Toni Morrison’s Home

So where was I? Ah, yes, I’ve managed to move my catch-up from First, to Second. . . and that only took me three weeks. Time to get to Third base here, and that’s the one, if you’ll pardon the absolute corniness of this segue, that will bring me to Home,

Toni Morrison’s Home, that is.

What a wonderful novel, piercing and true and powerful, as we long ago learned to expect from Morrison. This book grabs hold fiercely from the first page. What is this italicized framing device? Who’s speaking? And when? It’s all in the past tense but strikingly immediate, a young brother protecting an even younger sister from the horrifying sight of a black man being buried covertly. But it’s being addressed to someone in the present tense, someone “set on telling my story” . . . someone who needs to know that the man who was once that young boy “forgot about the burial [only remembering] the horses” that he and his sister had snuck into a field to see.

Three pages in, and we’re gripped, completely in the thrall of a storyteller. Whoever is “set on telling [this] story,” though, balances carefully between entertaining us and instructing us.

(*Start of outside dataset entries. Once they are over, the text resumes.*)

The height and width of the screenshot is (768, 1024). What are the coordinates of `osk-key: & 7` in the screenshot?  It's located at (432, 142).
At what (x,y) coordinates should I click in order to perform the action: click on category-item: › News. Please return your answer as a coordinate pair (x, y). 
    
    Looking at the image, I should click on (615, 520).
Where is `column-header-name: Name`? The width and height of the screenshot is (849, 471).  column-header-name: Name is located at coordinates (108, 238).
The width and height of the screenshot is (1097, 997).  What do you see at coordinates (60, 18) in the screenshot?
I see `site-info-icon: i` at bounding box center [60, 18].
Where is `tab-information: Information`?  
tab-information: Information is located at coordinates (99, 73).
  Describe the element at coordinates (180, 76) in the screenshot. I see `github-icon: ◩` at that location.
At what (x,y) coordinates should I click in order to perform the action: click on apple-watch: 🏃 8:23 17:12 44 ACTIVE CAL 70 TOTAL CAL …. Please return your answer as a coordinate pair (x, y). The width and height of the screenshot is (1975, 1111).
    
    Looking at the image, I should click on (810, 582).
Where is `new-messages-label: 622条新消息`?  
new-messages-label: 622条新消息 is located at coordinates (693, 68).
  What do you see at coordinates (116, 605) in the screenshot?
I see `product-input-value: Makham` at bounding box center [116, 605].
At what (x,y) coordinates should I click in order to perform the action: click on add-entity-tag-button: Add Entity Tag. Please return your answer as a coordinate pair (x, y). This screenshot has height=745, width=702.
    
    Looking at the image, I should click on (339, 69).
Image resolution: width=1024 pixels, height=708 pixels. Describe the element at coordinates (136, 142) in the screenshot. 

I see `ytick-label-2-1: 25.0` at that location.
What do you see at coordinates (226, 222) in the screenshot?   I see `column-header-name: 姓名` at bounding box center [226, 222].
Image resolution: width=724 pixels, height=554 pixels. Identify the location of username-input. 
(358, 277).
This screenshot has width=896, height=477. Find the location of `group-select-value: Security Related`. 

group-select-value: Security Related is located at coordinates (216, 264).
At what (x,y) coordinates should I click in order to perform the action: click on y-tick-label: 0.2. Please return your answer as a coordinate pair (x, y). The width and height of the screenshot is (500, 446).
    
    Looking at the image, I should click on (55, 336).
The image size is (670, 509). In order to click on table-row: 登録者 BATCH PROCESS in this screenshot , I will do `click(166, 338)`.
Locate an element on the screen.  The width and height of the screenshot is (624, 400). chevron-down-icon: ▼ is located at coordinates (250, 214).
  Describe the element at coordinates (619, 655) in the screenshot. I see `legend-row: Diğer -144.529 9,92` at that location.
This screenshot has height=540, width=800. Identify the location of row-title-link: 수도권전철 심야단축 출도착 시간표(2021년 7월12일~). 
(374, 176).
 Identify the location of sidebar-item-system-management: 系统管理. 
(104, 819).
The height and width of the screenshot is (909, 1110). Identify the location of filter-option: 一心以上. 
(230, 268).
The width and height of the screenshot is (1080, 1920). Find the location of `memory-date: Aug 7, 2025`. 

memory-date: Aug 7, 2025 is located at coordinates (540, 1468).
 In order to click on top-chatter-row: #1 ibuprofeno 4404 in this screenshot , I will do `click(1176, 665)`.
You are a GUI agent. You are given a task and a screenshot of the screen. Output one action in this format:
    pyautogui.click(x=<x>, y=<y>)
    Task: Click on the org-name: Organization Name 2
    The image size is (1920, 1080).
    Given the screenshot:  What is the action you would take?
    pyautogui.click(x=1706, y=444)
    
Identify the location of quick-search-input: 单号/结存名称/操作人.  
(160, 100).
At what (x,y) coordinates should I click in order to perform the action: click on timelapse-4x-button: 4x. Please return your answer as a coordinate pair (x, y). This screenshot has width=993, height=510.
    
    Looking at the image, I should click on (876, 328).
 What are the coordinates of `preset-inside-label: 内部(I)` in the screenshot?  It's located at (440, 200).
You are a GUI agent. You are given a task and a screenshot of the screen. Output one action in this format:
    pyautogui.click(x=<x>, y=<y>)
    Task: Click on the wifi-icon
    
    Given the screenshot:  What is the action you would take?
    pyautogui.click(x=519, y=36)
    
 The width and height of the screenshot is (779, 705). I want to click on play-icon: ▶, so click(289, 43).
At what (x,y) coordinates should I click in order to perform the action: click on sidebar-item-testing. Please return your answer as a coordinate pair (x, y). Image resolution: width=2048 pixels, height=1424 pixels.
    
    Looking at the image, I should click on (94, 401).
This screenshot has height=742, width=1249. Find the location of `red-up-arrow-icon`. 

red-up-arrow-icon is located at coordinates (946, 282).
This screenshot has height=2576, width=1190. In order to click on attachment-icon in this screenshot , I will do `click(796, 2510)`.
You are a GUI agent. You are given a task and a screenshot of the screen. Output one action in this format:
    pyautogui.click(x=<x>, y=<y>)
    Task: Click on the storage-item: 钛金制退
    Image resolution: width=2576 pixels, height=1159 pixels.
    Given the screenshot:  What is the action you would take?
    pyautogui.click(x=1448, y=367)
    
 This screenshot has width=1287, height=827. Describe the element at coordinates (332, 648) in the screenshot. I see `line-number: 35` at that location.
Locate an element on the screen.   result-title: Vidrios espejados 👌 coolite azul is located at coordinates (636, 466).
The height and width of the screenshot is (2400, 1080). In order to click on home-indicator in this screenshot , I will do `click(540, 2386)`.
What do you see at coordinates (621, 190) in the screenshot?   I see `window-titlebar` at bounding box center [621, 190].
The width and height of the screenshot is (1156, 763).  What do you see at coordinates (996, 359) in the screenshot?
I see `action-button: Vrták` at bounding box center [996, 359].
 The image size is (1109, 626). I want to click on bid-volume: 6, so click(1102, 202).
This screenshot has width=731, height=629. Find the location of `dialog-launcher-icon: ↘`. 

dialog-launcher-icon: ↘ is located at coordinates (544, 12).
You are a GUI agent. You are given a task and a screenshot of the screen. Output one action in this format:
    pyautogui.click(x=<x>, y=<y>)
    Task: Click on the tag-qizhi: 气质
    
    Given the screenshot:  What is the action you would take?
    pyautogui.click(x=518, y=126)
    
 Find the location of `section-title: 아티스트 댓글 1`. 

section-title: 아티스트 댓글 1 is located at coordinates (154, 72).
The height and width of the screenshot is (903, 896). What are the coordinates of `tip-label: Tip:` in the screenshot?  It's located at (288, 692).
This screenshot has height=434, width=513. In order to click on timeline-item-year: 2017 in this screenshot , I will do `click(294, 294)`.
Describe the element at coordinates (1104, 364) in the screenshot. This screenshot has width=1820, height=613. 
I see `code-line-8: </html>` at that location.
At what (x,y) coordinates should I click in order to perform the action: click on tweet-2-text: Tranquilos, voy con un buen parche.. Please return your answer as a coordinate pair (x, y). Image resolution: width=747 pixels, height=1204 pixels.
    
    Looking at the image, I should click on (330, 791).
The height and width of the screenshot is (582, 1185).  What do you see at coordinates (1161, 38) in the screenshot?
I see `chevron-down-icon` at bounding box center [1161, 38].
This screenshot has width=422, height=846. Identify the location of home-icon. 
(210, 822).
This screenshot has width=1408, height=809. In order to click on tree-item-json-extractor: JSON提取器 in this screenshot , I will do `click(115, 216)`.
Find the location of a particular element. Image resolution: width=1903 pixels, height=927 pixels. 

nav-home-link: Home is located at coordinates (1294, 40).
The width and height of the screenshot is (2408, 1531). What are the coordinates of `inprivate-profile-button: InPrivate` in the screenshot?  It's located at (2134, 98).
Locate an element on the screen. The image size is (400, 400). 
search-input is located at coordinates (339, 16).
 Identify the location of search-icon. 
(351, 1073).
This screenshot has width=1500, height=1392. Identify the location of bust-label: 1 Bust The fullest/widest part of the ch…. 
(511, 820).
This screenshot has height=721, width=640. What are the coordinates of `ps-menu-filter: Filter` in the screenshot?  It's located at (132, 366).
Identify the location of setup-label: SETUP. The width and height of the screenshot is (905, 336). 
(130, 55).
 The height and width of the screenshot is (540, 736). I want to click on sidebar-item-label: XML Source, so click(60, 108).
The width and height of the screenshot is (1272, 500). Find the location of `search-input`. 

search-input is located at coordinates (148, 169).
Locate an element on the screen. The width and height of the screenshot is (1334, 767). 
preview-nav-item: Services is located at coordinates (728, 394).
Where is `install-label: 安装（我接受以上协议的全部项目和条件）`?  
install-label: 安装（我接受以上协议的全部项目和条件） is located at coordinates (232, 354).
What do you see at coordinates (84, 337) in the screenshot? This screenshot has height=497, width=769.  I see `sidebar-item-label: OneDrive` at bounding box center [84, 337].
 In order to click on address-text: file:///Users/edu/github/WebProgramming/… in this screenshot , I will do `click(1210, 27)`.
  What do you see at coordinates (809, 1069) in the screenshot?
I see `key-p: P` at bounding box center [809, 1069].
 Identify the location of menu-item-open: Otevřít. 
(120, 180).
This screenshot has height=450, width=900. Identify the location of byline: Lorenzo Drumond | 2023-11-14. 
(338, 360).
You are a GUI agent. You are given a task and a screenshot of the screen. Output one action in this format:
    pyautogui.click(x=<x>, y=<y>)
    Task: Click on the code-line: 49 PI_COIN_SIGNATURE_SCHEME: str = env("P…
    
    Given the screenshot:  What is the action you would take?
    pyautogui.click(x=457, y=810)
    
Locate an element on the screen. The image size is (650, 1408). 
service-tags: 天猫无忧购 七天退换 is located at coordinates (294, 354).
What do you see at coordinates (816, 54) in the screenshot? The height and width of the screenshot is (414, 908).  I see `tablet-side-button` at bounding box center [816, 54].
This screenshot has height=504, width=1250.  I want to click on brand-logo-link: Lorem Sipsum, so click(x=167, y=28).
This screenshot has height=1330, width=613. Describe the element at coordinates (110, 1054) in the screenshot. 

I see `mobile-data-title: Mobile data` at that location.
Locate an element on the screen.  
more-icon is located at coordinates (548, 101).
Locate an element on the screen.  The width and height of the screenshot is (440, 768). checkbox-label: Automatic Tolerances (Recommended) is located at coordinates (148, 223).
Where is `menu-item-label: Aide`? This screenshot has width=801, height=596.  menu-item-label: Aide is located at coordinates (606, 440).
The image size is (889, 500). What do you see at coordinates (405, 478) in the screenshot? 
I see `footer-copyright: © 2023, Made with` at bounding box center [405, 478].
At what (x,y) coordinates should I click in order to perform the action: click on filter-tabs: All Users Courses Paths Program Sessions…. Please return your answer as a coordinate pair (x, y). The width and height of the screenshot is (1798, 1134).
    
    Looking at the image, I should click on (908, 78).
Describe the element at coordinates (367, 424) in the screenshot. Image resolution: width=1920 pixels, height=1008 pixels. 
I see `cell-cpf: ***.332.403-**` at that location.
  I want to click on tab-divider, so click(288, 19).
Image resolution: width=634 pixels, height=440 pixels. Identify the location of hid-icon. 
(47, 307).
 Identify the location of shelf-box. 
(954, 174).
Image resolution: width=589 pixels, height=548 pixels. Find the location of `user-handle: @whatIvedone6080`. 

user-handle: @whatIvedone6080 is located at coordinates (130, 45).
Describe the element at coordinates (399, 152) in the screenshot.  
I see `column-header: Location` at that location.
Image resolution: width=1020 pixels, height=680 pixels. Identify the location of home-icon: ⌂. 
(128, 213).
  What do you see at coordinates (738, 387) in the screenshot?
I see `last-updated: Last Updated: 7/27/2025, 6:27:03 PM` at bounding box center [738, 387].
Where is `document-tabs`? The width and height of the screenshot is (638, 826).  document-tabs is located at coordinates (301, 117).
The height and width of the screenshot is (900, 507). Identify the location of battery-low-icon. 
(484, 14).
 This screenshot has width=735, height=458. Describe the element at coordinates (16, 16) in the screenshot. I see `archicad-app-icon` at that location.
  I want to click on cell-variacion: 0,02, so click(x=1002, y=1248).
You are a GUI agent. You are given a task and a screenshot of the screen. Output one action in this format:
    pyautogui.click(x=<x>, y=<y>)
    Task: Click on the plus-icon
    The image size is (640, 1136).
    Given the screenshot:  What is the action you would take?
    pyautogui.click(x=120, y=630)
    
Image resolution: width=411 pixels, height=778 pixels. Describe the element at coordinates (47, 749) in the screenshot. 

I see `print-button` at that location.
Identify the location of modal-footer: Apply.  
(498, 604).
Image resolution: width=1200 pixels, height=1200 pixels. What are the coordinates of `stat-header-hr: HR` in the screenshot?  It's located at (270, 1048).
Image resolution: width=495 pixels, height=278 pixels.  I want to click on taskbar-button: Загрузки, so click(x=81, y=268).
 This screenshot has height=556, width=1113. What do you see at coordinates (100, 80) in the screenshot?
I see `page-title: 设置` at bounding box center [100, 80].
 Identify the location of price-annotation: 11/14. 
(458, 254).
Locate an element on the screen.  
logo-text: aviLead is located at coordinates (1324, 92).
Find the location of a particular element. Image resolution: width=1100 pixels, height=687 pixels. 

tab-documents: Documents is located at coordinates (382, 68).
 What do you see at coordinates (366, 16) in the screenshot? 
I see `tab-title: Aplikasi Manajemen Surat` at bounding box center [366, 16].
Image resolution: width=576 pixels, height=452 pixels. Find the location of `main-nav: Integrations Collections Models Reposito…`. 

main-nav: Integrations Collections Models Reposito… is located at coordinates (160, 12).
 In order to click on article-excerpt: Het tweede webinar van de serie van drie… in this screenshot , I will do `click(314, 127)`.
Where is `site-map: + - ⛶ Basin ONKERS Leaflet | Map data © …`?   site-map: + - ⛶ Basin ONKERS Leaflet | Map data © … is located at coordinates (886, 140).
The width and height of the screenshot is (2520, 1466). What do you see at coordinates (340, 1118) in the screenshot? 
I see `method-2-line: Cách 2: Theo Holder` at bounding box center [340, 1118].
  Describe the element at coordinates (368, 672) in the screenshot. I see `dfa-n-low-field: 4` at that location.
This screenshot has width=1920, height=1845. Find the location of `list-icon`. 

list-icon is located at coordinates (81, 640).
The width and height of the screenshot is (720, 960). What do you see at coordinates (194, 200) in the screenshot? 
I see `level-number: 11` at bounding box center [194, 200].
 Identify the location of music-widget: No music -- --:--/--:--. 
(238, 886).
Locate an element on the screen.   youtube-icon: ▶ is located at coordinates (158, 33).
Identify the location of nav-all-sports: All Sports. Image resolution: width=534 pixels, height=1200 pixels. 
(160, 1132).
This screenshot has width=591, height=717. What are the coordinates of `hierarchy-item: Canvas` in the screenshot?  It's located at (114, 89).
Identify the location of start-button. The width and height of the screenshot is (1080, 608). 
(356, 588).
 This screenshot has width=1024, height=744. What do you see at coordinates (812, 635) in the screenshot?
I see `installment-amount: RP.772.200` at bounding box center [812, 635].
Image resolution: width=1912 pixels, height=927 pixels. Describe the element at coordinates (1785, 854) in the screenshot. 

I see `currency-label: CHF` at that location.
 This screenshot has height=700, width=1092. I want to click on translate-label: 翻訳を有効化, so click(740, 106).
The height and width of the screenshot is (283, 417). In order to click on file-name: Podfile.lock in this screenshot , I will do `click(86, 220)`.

Thus moving forward through the pages, irresistible though it is, requires fortitude and sometimes demands painful pauses as we reconcile ourselves to the continuing damages of systemic racism as well as the damages of war. The young boy of the opening pages has grown up, accepted the hopelessness of his small Georgia town and, with his best friends from childhood, enlisted in the Korean War. Broken by their violent deaths, by the horrors he has seen and perpetrated in that military action, he struggles with what we now call Post Traumatic Stress Disorder.

That term, although applicable enough to what Frank Money has experienced, doesn’t go far enough. The traumas he has witnessed began so much earlier in his life than any military trauma, as  the opening pages testify. And as the opening pages also suggest, there are important gaps in his memory. These gaps will be filled in  as Frank makes his way across the country to rescue his younger sister from an abusive situation involving domestic service. Carrying her home, nursing her  together with the community, he uncovers some ugly truths that had been long repressed. But he also discovers and quietly learns to celebrate the strengths, joys, and resiliences of his people. He learns that the word “home” does have a meaning, for him personally, that is not only ironic but also redemptively powerful.

Back in 2010, I wrote aboutreading Morrison’s A Mercy, and I noted that I once saw an interview featuring Morrison. In it, she said something to the effect that if you are going to confront your readers with difficult truths, you need to give them some compensation for that confrontation — the aesthetic delivery should provide some kind of payoff, reward, redemption even, for the ugliness of the narrative events. I’m paraphrasing crudely, but I think I’m capturing the spirit of what she said. 

The paraphrase applies as much to Home as it did to Mercy. This is not a book written solely for your reading pleasure. It contains difficult truths, not only about a particular period in history, but also about the ugliness that is part of humanity. At the same time, though, it offers recompense in language, imagery, and in structure — dazzling recompense. Indeed, I’m still pondering, weeks after finishing the novel, a relationship between narrator and purported writer (the fictitious writer barely visible within the text, that is) that is intriguing and intimate and somehow disturbing in its difference from any narrative perspective I can remember reading. Particularly because of the level of honesty involved with the novel’s most powerful featuring of that relationshop, Chapter Fourteen.

As usual, I’m keen to share impressions of the novel. Have you read it? If so, let me know what you thought; if not, I highly recommend it. This is one I’m happy to have in hardcover, knowing that I’ll return to it for several rereadings through the years.